Scale the material from its first line through the line with "tap(299, 323)": copy those lines in full, multiplying only the coordinates in the answers by 1.5 and rounding to whole numbers, with halves rounded up.

** begin **

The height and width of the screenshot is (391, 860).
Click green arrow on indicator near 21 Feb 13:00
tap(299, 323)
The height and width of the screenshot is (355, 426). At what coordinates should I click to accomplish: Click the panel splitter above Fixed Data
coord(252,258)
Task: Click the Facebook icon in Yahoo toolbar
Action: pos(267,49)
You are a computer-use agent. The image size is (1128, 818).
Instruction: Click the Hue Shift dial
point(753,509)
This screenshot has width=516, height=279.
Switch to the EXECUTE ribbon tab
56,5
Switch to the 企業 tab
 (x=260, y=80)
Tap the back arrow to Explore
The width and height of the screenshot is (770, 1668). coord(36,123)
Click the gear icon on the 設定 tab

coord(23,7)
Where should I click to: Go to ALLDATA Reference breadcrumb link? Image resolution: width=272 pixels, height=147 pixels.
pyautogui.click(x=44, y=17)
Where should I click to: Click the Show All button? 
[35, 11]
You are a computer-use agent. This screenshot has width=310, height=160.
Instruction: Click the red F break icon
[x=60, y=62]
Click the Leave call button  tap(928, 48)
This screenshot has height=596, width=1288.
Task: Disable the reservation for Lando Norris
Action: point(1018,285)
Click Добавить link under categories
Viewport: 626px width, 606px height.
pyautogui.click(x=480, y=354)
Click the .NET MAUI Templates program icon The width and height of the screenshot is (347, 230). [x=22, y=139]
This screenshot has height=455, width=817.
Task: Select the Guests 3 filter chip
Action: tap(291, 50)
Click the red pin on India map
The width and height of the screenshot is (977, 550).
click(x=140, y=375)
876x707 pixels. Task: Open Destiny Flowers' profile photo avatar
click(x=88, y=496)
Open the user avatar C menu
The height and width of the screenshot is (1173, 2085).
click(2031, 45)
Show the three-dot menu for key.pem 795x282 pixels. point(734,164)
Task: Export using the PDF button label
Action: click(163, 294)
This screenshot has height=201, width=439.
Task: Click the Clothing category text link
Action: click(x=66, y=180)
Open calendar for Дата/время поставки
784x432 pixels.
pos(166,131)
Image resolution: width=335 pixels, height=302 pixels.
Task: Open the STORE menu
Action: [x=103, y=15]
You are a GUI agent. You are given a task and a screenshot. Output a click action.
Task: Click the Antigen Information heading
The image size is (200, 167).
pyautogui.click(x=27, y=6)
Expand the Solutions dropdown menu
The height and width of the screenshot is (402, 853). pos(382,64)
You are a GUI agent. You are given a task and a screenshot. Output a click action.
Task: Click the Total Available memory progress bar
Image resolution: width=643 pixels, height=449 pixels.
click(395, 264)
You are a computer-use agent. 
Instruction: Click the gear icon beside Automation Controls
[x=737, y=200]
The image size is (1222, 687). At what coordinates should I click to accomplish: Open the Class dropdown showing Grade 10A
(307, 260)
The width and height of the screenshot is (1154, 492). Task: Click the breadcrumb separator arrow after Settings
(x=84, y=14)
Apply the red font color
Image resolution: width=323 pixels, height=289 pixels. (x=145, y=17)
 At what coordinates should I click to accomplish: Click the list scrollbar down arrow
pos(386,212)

** end **

◆ FULL RESPONSE ◆
The height and width of the screenshot is (391, 860).
Click green arrow on indicator near 21 Feb 13:00
tap(449, 485)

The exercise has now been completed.